= WORK INSTRUCTIONS =
Please print nothing but the lines from the one containing "Where should I" to the final line below, exactly, and no pictures.
** SUPPLIED DATA follows **
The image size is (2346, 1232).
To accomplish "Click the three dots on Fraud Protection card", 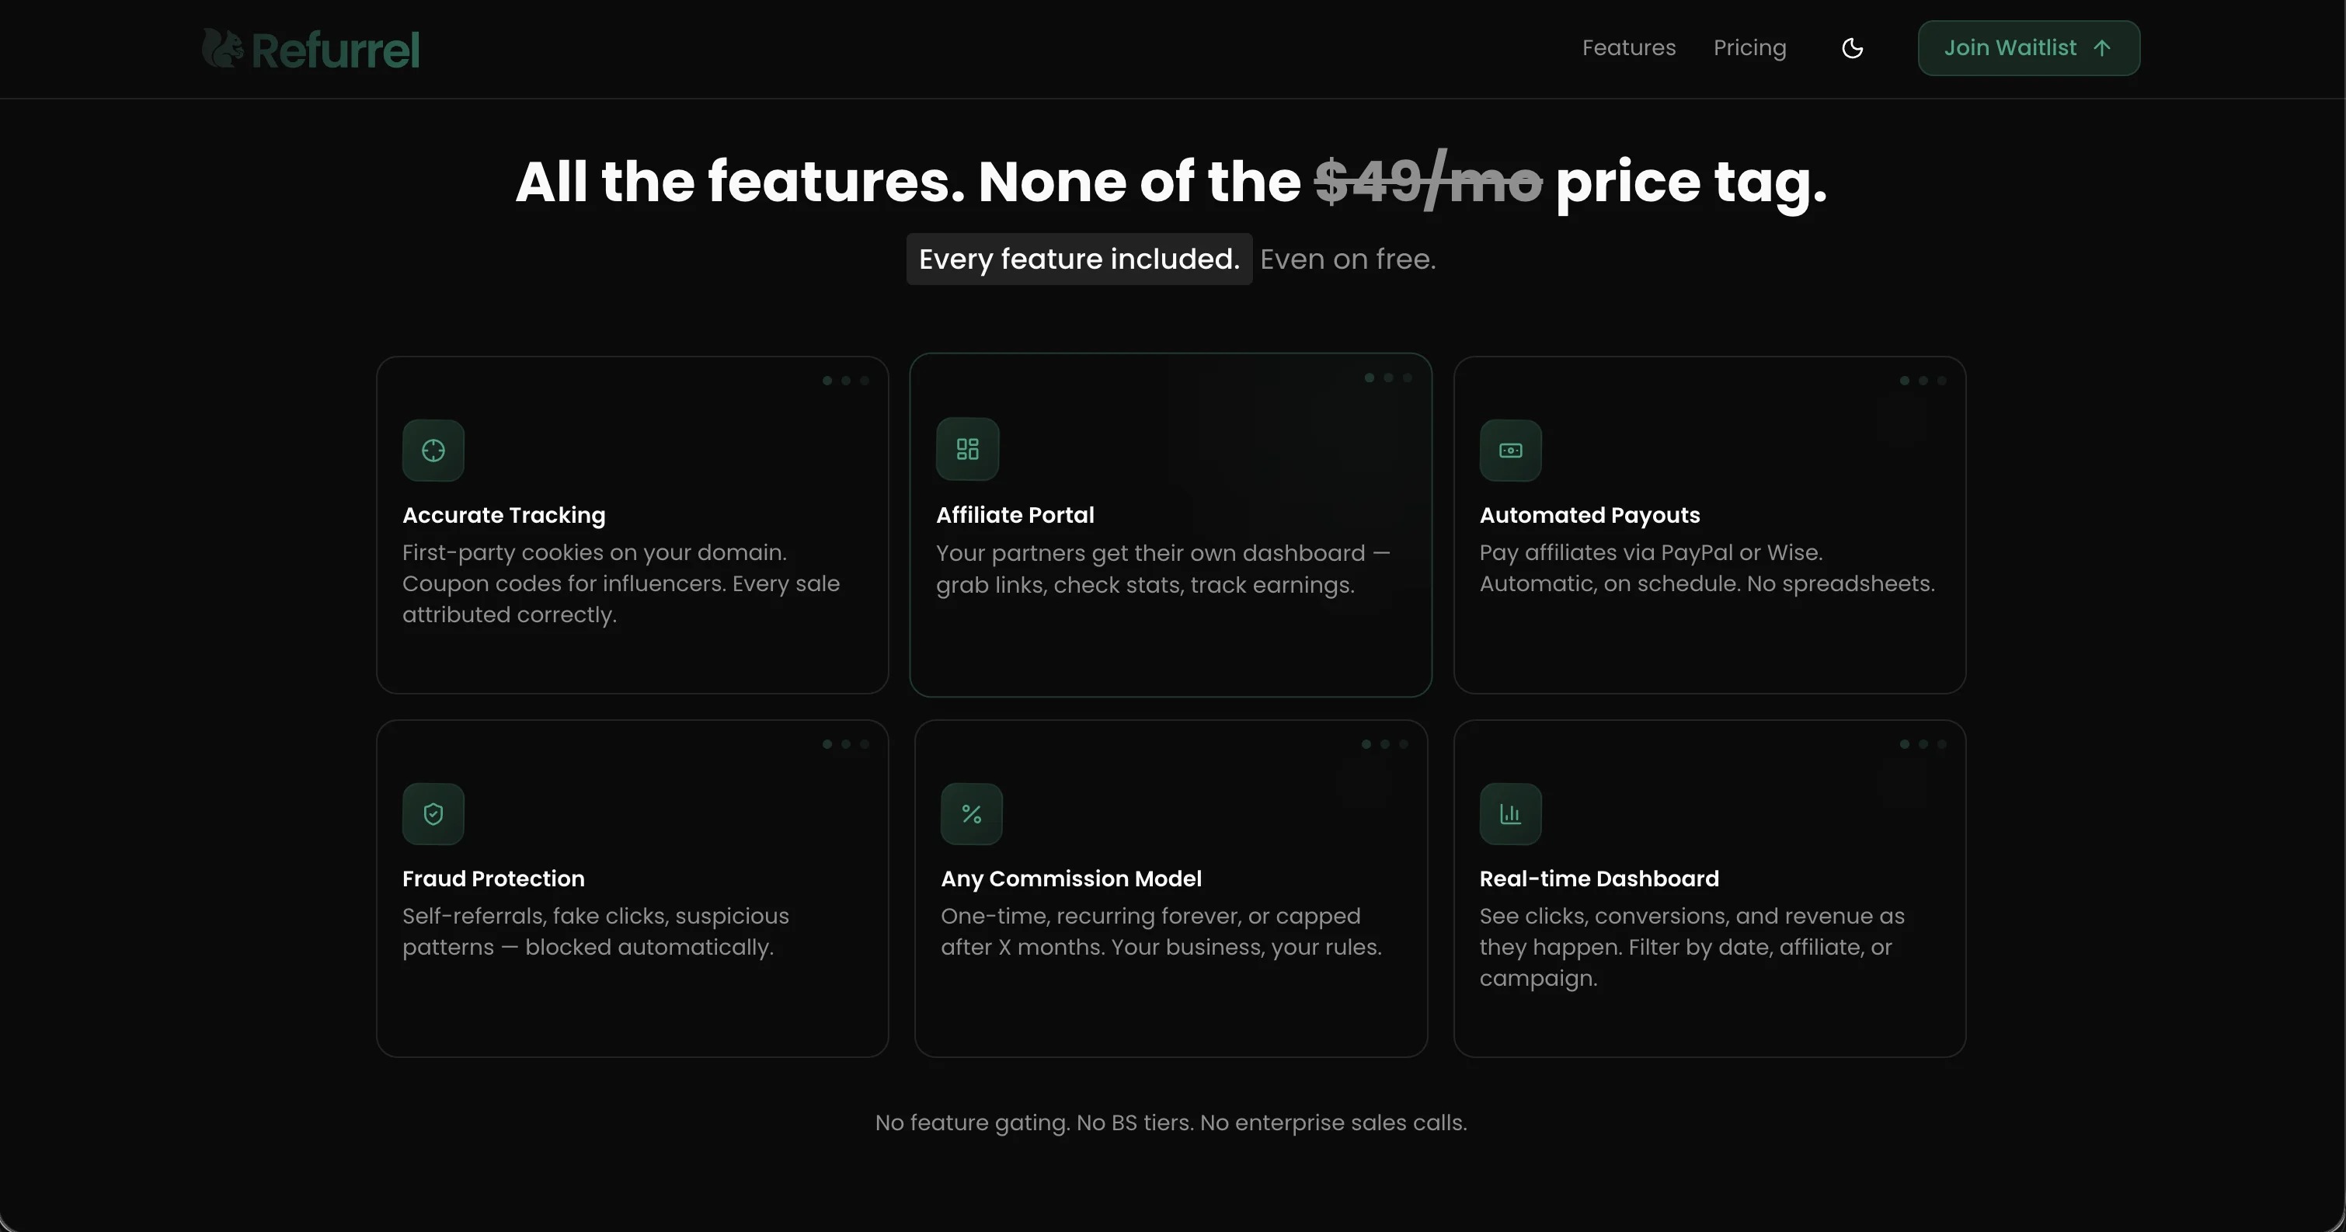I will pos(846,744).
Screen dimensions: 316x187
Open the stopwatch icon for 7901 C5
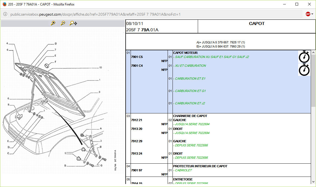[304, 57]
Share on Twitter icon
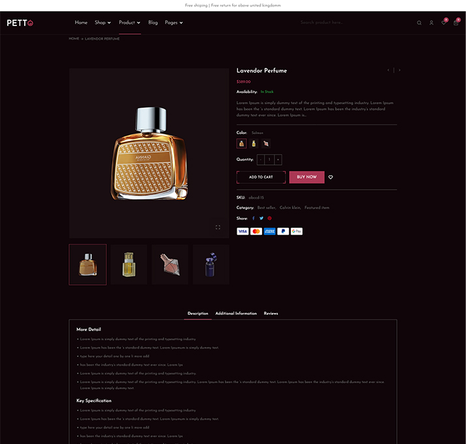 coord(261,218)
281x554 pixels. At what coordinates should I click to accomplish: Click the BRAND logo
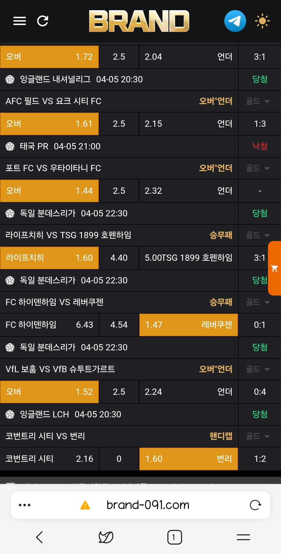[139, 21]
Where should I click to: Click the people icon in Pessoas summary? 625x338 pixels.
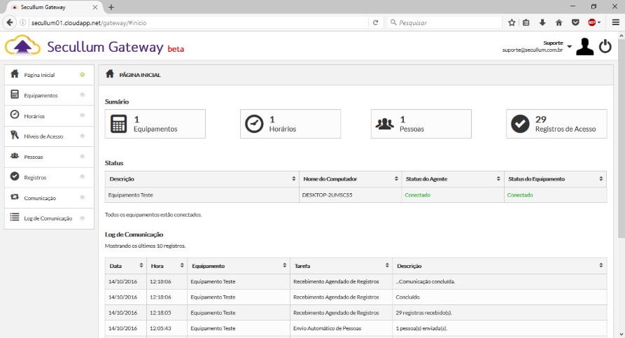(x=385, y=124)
** End of SUPPLIED DATA **
= FINISHED TASK =
Where should I click to: Click the people icon in Pessoas summary? 625x338 pixels.
(x=385, y=124)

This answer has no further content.